Conducting ethnographic study does not only happen in any non-government or government organization specializing in investigating social structure of a certain place but also to any institution that wishes to study a certain place. Inter-Congregational Theological Center (ICTC) is one of it. With what we have done in the area, the school has put a certain degree of pastoral flavor on the study. It is pastoral because for me, the study does not end only in conclusions or recommendations written at the end-part of the paper, rather, the study has just begun through opening up experiences from both the people and the one studying it. It does not end on what we can do as researcher but on how we open up talk and dialogue. For I believe, it is the church’s responsibilities to have the community known and understood.

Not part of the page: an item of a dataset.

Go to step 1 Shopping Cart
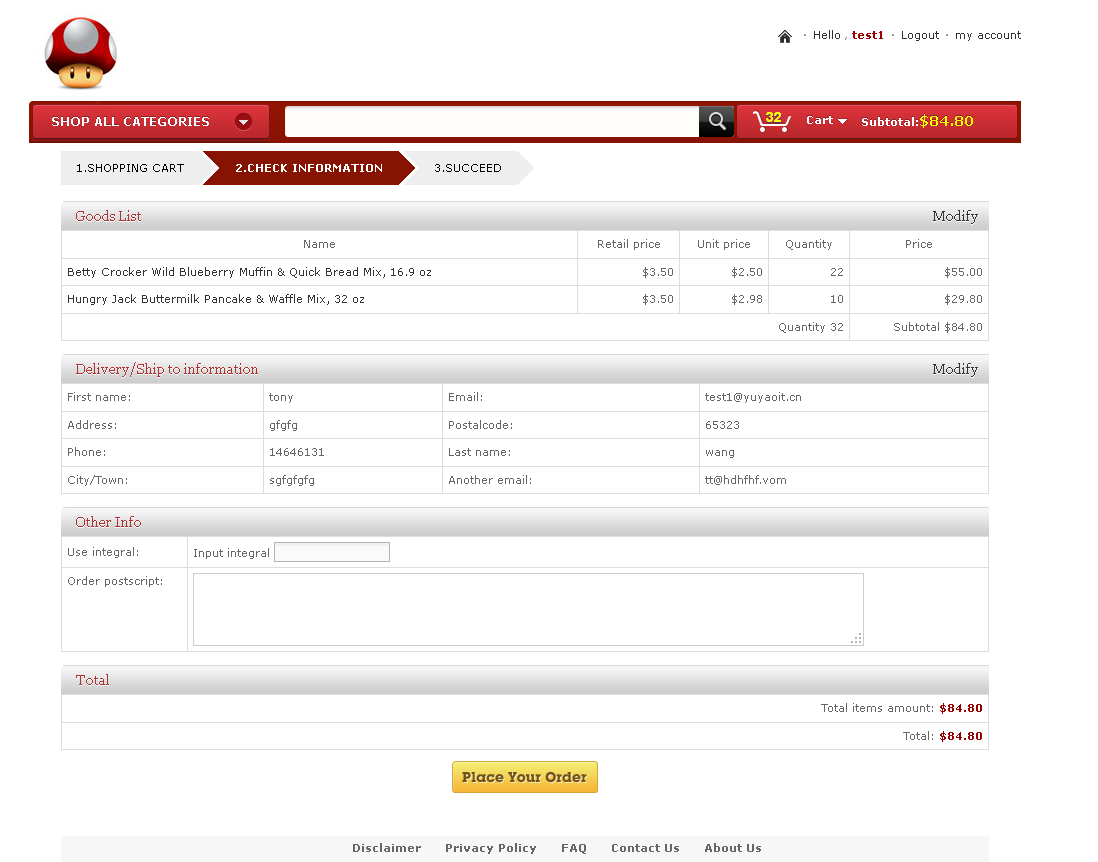Image resolution: width=1098 pixels, height=862 pixels. coord(130,168)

The study becomes a medium of both experiences of the researcher and the people learning from each other. There is relationship building up where the concerns, plights and dreams of the people are seen in the light of how we, aspiring to be pastor, would learn to own it as ours. The people and the one studying are both pastors to each other. It is important, for example in a parish, to study the whole structural components of it in order to know what are the possible concerns and how are the pastor will be able to deal in relations to the ministries he have. Here, a concrete manifestation of how you give importance to your parishioners by knowing them and understanding them as community.
As a pastor, he can never be separated from the lives of the people, not only in the spiritual aspect a community has but also on the economic, cultural and even in the political dimension of a society. Thus, in trying to be more equip with the knowledge and to have a deeper understanding where the pastor play in terms of his responsibilities, ethnographic study is a must.
As for my self, I’ve learn to go beyond academics. I went into a level of going through the lives of the people whom I met during the study. It is here also that the collaboration of the different minds from my group and the experienced-based wisdom of the people have come to terms in coming up a substantial paper for the community. Learning is never an ending story. And you can never claim that you know already. In our study in the area, there are still things to discover. It was just a pinch of a salt if I was to compare it to the vastness and richness of Barangay Capalong. This experience has done enough for me to see the praxis and to concretize this praxis in the form of building up relationship not far from the realities that people are into. I’m very glad that in someway, I’ve contributed in identifying the uniqueness of Barangay Capalong that can be seen in their history, demographic profile, economic, political, socio-cultural and spiritual aspect of the community that in a way, reflects in the lives of these people living in the area.